====== PASSAGE ======

Choosing where your moisture barrier line lies is typically easy in new construction but does get tricky with retrofit situations. It sounds like the biggest issue from the article is that they are taking what were vented attics and converting them to non-vented attics with spray foam. The issue isn't really the spray foam, the issue is converting an attic without proper understanding of venting and moisture barriers.
I was initially confused when I read it, but I think that ‘trader’ here must be the politically-correct word for ‘tradesman’ (someone engaged in a trade) rather than someone who trades (like a stockbroker).
You're correct, "cowboy traders" is a British idiom for tradesmen without the appropriate skills, qualifications or experience to fulfil their contract responsibility.
It can also refer to those who will take on contracts (plumbing / landscaping / roofing / building work / etc) without any intention of fulfilling them, or charge exorbitant, inappropriate and unagreed prices.
It's in such common British use that a TV show named "Cowboy Traders" was aired in 2012.
But it's understandable why they haven't used that here, as an insulation installer would rarely be called a builder, just like an electrician or plumber would rarely be called a builder.
In the UK all people who do these kinds of jobs(builder, plumbers, electricians etc) are called traders, I've never heard anyone use the word "tradesman".
Yes, but as I understand it, being a "sole trader" is different from being a "tradesperson". If you're an employed plumber, or you're a plumber with your own limited company, then you're a tradesperson but not a sole trader. If you do web sites or IT support on your own and without having set up a limited company then you're a sole trader but not a tradesperson.
The trouble with "trader" is that it usually means something else, namely someone who trades. A tradesperson doesn't trade; they practise a trade (= craft/profession).
Visit a UK builders' merchant or DIY store and they'll offer a 'trade account' with a 'trade discount' and 'trade deals' - they'll even sell you 'trade paint'
Ambiguous on a global scale? Maybe. Ambiguous when you're standing in a builders' merchant? Absolutely not.
....What definition? As a Brit, I'm telling you that's what we call people in these professions, anyone who comes to work on your house is a "trader" - you can choose to believe me or not lol.
Edit: and as another commenter pointed out, it's literally the government definition of someone running their own business - "sole trader".
Perhaps it is (or at least was) to some extent regional. Oxford English Dictionary does not have the sense of "trader" that's being discussed here. It does however have "tradesman = A man engaged in a trade or a skilled manual occupation". It also has a second sense for that word: "tradesman = A man engaged in trade or the sale of goods and commodities" and one of the examples for that sense, from 1906, is this sentence:
> ‘Tradesman’, which in the north is used to denote a workman who has learned a trade, while in the south it is made to apply to a man who runs a business.
That was more than a hundred years ago and things may have moved on a bit since then, and in any case that sentence is quoted as an example rather than a claim by the editors of the dictionary, but perhaps despite my current place of residence I'm a northerner at heart?

====== DATA EXTRACT ======

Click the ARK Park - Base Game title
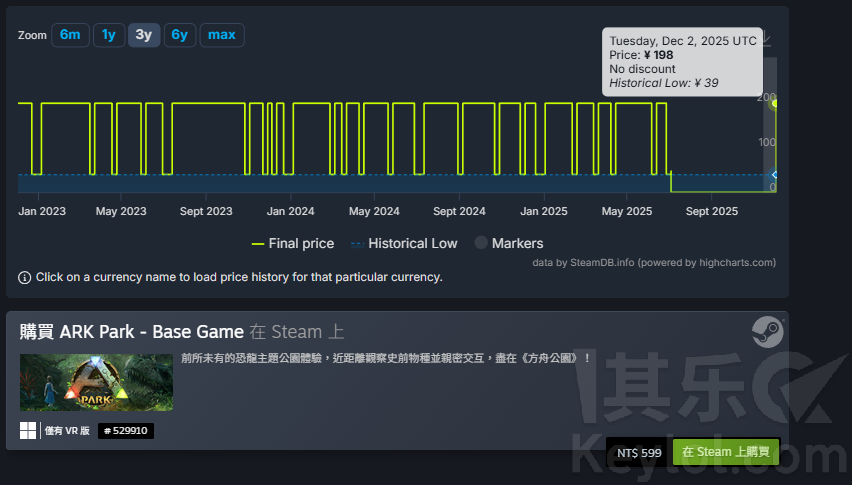 (x=132, y=331)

======

Reproduce word for word the part of the thread on the word "trader" between "But it's understandable" and "trade (= craft/profession).", inclusive.

But it's understandable why they haven't used that here, as an insulation installer would rarely be called a builder, just like an electrician or plumber would rarely be called a builder.
In the UK all people who do these kinds of jobs(builder, plumbers, electricians etc) are called traders, I've never heard anyone use the word "tradesman".
Yes, but as I understand it, being a "sole trader" is different from being a "tradesperson". If you're an employed plumber, or you're a plumber with your own limited company, then you're a tradesperson but not a sole trader. If you do web sites or IT support on your own and without having set up a limited company then you're a sole trader but not a tradesperson.
The trouble with "trader" is that it usually means something else, namely someone who trades. A tradesperson doesn't trade; they practise a trade (= craft/profession).